There are some simple steps the architect of a blockchain can take to mitigate these risks. If the blockchain can function adequately without including pricing information, do not include it. If you have to include pricing information, limit access to that information. It is possible that only certain individuals need to see prices. If so, limit access to those people. Or, it is possible that pricing information is only necessary for participants to access at particular times. If so, keep pricing information generally obscured, and allow access only when really necessary.

For similar reasons, sharing information about quantity and location/territory of sales can pose a risk. To be sure, sharing that information alone is not a violation of the US antitrust laws. But it could cause a regulator to determine that an investigation is necessary. Minimizing the information shared on the blockchain, and limiting access to information necessary for the chain to function, minimizes the risk that a regulator will determine that an inquiry is necessary. 

Access to Blockchain

Blockchain technology can be used to facilitate economic transactions. One could imagine that banks could use blockchain-based smart contracts to facilitate lending. If use of blockchain proliferates in an industry and becomes the only practical way for transactions to occur, then access to the blockchain may be necessary to compete. That gives those who control the blockchain the ability to impede potential competitors’ access to the market by limiting their access to the blockchain. If, for example, a new credit union could not join the CULedger project, it could place them at a competitive disadvantage.

This could give rise to antitrust liability. For example, it is illegal per se under Section 1 of the Sherman Act to engage in a “group boycott” where competitors agree among themselves not to do business with a third party. If multiple entities that control a blockchain do not allow a competitor to conduct transactions on the chain, a court could construe that as an unlawful group boycott.
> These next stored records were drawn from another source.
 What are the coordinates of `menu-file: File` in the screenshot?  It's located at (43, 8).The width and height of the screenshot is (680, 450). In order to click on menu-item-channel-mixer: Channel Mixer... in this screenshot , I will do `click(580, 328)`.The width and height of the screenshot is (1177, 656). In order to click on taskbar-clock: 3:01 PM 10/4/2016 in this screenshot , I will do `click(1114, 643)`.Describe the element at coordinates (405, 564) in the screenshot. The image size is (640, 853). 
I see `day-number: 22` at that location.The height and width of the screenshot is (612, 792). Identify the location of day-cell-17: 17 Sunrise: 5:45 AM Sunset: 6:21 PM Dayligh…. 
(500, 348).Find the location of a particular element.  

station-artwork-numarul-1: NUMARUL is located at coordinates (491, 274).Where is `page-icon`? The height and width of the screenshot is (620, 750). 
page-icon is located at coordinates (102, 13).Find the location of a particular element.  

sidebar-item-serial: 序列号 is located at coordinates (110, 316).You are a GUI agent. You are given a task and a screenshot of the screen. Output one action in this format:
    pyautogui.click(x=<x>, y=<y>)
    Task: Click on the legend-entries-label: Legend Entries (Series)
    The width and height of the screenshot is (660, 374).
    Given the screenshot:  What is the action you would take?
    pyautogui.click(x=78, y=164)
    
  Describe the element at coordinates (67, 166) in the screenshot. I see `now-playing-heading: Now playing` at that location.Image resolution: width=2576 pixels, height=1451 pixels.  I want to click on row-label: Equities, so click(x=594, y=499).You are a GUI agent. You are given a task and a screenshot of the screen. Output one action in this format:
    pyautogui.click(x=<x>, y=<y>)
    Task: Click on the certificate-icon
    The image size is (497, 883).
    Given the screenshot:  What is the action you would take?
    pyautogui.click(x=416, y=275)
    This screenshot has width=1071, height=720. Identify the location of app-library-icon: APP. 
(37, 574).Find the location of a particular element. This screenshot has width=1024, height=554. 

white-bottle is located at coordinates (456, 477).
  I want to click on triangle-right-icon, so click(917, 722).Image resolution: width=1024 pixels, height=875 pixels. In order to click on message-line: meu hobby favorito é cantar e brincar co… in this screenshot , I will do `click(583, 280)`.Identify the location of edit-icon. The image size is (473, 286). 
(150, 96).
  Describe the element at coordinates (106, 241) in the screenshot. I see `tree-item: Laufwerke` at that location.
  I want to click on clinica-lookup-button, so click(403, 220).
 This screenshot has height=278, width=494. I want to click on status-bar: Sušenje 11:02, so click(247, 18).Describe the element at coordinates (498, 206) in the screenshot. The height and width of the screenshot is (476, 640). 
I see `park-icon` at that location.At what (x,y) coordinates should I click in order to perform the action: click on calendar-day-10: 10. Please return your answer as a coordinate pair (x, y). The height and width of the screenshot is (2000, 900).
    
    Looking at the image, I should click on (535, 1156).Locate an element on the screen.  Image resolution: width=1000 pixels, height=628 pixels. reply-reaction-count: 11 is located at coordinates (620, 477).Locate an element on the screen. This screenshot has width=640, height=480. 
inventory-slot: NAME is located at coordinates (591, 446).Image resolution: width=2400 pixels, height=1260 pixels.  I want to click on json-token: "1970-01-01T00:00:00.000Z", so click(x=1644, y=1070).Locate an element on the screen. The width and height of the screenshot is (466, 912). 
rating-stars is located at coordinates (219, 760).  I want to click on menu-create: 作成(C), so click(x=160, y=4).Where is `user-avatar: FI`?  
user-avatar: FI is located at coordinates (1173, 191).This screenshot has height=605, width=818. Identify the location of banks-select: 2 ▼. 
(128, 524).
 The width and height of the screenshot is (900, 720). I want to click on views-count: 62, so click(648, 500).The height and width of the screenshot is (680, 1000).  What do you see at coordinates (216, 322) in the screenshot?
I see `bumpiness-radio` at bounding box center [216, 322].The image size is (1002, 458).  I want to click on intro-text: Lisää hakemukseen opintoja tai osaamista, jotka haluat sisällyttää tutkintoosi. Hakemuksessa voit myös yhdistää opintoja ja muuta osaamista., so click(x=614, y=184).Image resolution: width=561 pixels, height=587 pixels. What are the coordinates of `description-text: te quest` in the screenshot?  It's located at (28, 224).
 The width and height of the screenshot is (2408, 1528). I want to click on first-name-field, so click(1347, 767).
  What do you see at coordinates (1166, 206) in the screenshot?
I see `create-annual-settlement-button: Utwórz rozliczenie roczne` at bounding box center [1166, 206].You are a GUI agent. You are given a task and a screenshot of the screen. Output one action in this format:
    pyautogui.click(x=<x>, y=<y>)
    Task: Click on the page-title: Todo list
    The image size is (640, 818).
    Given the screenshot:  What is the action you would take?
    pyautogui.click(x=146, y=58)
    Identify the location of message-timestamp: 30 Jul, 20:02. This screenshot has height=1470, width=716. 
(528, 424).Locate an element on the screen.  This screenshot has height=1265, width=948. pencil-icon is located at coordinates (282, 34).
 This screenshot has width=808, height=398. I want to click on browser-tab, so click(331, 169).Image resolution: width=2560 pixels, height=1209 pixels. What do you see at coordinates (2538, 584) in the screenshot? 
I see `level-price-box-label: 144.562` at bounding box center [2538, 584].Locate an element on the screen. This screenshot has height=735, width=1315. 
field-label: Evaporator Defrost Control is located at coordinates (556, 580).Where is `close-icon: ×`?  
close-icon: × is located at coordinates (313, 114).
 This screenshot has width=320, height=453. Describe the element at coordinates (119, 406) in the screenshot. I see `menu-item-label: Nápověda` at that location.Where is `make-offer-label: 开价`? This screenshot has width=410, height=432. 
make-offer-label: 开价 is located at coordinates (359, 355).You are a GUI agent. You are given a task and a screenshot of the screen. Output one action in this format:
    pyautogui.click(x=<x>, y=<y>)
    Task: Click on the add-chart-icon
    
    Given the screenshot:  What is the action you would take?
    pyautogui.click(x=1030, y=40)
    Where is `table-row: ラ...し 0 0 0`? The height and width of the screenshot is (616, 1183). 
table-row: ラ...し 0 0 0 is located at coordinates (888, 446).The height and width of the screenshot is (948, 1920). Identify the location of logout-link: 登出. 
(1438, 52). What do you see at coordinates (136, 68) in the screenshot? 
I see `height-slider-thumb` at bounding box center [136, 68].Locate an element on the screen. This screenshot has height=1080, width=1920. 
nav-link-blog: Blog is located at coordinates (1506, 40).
To minimize these risks, those who operate the blockchain should establish uniform, non-discriminatory rules governing access to the blockchain. That way, if a competitor is denied access to the chain pursuant to those rules, the operators of the chain will be in a strong position to argue to regulators and courts that they did not refuse to do business with a competitor. Rather, the competitor simply failed to meet the same neutral standards that the group applies to all participants. 

As with any business venture, companies utilizing a blockchain should also adopt strict antitrust compliance policies. Those policies should clearly prohibit any conduct in violation of the antitrust laws, including any agreements among those with access to the blockchain as to prices or other terms of the sale. The policy should also forbid participants from using any information gained from the blockchain for reasons unrelated to it. And the policy should have real enforcement mechanisms, such as a requirement that blockchain operators or participants report violations to the appropriate internal officers or external agencies, and that if necessary repeat offenders be suspended from the chain.

Conclusion

The antitrust risks of blockchain technology will be clarified as the technology develops and it is put to more uses. It is critical that you consult competent antitrust counsel when structuring blockchain technology and policies so as to best to mitigate antitrust risk.